Saltzman holds a bachelor’s degree in history from Boston University, Mass., and a Master of Strategic Management from George Washington University, D.C., according to his official bio. He went from Air Force Space Command in 2016 to the Pentagon, where he served as director of future operations at Headquarters Air Force. After that, he was director of current operations. 

A year as deputy commander of U.S. Air Forces Central preceded his return to D.C., where he took up his current post in August 2020. In that same month he transferred into the Space Force and received his third star.

Speaking with AFA president retired Lt. Gen. Bruce Wright at the AFA Warfare Symposium in March, Saltzman said he wasn’t confident in today’s “space status quo” in the event of a “high-end fight” with China’s military “if all sides of a fight are using space the way they currently do now,” he said.  

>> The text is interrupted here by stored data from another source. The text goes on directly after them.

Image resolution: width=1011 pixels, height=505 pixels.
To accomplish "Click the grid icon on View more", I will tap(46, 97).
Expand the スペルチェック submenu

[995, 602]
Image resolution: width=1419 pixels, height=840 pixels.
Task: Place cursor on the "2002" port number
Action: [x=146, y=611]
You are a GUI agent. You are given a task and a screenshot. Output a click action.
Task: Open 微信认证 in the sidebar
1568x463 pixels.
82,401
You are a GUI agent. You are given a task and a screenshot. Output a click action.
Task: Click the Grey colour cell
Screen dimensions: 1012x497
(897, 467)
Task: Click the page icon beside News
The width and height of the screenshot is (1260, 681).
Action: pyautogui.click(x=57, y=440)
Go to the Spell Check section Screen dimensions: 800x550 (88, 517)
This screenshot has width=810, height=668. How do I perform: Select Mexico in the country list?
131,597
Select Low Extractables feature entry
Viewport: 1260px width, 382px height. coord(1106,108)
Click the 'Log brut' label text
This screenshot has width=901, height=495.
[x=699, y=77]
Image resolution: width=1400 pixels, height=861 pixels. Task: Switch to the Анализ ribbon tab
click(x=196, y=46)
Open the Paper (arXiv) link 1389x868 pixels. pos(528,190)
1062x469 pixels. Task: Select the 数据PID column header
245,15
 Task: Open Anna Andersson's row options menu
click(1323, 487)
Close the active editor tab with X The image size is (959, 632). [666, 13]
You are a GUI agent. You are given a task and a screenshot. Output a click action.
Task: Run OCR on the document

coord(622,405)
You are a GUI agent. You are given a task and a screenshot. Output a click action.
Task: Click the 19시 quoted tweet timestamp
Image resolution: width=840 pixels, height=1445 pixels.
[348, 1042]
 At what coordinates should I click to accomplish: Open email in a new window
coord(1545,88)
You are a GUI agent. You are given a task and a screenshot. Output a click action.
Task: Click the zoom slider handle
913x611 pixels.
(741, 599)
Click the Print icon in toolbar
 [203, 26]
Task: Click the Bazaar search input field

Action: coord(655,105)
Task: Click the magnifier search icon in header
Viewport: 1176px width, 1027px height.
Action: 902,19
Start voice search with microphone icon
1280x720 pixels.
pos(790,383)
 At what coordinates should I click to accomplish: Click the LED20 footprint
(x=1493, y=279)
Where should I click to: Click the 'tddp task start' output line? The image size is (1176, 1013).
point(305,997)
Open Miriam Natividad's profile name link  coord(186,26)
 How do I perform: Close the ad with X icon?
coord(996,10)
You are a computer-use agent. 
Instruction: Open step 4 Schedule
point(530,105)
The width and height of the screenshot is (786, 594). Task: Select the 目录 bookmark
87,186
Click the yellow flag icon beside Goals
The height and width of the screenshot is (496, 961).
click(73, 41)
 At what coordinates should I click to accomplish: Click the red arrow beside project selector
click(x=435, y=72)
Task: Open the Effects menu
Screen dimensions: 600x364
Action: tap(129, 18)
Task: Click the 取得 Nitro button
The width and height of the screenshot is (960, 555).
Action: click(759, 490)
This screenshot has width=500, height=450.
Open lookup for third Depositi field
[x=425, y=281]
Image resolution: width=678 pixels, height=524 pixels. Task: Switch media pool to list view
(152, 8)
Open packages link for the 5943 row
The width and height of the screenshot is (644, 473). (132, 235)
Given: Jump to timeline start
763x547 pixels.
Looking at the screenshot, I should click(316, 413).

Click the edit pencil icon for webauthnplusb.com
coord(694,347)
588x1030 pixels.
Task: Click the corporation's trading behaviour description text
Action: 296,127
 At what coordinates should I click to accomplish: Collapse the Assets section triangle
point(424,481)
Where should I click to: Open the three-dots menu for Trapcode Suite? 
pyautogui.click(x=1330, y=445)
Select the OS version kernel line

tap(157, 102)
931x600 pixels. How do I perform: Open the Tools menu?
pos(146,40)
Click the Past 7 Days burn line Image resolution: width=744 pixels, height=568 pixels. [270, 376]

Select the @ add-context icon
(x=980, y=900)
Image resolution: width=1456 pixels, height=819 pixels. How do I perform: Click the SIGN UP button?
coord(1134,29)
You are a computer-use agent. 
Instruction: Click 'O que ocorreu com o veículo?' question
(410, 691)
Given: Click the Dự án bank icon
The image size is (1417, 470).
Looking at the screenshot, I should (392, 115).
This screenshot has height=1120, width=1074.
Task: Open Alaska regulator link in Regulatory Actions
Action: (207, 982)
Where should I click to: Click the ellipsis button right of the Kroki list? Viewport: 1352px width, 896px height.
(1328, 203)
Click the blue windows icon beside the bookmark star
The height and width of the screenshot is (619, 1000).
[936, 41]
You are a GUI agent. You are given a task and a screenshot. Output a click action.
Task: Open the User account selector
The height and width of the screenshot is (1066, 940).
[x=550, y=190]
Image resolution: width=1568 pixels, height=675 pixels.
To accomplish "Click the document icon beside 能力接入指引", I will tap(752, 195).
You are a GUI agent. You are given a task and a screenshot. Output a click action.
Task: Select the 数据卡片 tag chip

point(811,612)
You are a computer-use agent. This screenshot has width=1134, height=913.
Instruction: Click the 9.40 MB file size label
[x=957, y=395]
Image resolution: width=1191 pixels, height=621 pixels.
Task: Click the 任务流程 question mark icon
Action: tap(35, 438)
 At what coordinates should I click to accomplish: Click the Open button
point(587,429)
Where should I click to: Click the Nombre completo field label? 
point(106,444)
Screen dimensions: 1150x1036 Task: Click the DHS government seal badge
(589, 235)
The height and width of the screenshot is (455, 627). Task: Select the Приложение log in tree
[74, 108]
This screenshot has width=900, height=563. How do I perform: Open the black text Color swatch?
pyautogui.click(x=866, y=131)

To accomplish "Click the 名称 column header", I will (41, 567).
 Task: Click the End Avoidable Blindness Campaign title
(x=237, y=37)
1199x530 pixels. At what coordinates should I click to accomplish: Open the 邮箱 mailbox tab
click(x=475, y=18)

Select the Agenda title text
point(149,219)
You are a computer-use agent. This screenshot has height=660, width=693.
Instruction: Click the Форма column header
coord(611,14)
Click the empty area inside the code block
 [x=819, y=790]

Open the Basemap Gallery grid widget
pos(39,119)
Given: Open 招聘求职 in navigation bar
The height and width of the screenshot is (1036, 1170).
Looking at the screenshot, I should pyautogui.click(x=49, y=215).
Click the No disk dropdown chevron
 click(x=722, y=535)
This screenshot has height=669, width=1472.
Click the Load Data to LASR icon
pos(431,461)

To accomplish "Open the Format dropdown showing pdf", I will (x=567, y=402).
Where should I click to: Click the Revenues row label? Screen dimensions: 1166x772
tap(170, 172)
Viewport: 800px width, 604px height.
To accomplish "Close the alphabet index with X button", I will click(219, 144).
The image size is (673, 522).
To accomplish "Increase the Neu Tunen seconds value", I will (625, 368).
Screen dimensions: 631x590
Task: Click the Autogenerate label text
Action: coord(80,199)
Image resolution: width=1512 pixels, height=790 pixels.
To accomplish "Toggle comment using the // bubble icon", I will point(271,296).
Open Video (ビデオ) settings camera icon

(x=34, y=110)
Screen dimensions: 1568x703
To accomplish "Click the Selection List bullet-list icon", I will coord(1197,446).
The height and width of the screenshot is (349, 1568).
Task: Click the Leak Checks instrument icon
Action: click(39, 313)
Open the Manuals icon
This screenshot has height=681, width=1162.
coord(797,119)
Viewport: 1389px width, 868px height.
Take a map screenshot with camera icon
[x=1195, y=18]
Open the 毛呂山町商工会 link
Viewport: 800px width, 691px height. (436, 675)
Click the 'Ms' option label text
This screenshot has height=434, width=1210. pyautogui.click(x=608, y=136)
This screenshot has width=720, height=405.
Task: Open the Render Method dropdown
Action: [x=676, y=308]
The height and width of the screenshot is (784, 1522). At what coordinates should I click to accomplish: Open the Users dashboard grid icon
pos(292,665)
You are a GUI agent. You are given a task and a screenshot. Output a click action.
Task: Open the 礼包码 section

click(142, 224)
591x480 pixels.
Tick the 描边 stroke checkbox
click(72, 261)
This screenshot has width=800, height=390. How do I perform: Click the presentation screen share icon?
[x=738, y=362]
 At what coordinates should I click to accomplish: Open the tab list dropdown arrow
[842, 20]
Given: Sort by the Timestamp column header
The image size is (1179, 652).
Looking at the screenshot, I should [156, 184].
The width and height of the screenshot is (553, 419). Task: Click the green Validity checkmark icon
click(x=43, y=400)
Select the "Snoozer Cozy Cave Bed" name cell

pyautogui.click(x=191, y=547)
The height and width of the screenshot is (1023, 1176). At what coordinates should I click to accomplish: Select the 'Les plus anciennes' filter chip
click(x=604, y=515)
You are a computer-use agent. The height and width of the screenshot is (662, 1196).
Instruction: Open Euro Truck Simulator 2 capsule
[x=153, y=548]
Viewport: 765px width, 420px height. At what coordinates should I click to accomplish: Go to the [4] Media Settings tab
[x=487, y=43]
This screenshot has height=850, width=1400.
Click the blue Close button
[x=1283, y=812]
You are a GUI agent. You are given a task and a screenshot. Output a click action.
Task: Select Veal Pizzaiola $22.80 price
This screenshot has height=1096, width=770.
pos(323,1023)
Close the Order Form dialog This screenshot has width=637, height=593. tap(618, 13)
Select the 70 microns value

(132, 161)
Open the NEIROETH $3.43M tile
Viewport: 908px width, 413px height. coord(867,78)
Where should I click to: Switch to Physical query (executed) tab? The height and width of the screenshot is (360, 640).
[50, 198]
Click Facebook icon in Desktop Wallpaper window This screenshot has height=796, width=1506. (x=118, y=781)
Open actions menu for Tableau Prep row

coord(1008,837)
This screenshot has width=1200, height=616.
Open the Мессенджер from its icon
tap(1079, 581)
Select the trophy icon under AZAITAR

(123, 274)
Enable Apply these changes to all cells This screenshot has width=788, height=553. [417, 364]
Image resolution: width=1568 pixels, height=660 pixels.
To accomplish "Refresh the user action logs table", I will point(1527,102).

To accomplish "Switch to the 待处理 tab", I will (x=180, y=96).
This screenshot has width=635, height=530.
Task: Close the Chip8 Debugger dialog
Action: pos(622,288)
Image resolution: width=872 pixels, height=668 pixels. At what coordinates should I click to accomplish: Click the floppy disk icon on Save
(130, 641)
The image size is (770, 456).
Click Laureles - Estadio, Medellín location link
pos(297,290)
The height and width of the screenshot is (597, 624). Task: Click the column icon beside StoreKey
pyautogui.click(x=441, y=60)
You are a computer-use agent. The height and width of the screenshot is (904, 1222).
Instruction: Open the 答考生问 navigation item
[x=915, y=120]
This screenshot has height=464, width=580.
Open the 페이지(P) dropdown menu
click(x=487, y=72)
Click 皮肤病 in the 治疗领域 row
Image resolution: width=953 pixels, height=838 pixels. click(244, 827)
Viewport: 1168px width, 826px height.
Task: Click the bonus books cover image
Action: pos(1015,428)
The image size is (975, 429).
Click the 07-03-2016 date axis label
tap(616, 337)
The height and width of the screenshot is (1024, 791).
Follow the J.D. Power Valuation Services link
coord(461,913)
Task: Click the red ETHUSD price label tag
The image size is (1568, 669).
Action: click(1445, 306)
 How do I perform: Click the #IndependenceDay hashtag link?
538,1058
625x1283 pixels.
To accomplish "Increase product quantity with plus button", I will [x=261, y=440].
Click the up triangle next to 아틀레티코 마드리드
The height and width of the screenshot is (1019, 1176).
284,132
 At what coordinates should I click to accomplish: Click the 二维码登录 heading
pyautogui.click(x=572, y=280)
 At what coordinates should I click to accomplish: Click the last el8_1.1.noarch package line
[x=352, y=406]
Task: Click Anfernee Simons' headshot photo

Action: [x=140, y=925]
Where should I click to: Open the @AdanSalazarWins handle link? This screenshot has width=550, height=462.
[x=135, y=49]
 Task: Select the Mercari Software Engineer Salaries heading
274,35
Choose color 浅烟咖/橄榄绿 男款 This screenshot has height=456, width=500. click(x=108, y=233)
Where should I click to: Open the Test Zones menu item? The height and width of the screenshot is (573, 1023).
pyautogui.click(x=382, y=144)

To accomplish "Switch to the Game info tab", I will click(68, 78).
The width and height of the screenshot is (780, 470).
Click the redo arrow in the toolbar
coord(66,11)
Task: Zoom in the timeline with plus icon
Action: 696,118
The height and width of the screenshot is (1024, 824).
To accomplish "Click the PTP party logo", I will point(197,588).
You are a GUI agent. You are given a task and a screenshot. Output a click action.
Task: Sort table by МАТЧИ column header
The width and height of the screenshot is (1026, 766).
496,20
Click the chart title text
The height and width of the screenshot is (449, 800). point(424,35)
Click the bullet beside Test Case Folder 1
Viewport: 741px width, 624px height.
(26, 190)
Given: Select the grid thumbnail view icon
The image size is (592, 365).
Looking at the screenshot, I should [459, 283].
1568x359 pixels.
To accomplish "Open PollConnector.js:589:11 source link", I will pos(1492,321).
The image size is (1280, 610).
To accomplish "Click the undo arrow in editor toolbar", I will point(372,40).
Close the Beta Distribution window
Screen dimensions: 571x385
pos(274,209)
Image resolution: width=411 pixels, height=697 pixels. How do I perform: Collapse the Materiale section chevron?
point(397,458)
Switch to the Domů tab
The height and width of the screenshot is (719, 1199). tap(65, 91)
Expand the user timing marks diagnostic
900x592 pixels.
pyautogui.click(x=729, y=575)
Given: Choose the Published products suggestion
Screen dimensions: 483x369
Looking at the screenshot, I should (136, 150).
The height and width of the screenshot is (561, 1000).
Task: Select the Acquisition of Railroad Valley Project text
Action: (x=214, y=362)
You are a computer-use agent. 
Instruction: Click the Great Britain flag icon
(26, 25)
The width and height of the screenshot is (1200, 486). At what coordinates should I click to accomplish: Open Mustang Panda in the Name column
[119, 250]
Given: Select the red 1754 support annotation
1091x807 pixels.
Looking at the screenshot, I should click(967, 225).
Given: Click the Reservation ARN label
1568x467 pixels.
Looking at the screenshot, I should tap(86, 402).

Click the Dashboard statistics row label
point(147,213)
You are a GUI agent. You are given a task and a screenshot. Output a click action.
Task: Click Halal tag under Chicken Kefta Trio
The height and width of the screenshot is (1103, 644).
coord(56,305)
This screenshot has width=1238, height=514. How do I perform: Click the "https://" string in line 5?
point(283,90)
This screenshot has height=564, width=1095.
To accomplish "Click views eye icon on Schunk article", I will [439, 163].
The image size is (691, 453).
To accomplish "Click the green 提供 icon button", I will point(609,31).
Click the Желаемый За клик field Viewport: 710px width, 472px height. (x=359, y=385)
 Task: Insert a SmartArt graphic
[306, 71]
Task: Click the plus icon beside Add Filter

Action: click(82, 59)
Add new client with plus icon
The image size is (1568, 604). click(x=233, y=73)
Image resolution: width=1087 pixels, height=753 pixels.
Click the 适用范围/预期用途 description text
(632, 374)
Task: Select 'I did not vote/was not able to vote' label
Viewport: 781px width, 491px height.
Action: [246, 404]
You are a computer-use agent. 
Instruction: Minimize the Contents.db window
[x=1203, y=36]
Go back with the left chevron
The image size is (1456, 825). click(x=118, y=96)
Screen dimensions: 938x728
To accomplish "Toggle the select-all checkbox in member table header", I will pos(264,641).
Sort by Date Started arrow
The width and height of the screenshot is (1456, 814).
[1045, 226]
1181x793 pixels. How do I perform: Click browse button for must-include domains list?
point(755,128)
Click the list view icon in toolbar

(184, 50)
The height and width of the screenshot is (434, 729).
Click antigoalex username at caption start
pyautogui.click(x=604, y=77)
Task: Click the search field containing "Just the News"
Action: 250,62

“I don’t like our advantages there—the complexity of synchronizing in the Indo-Pacific, the distances we have to cover,” Saltzman said. China is “going to have targeting capability. They’ve got advanced weapons. … I don’t like to win 51 to 50. That’s not the way I want to go to war with these guys.”

This shift from the “benign space environment” the U.S. military enjoyed in the past means it now will “operate against a thinking adversary that is committed to denying us those space capabilities,” Saltzman said. 

Instead, he said that presenting “a formidable force” to deny any benefits of an attack in space could be “one of the cornerstones of deterrence,” along with being able to “impose costs” on an adversary as punishment for “aggressive behavior in space.”

A strategy for doing so, he said, requires not just new equipment for a more resilient space architecture but also training, and investing “to make sure that our operators, whether they’re providing ISR, SATCOM, missile warning, electronic warfare, any of those capabilities” are “the best trained in the world.”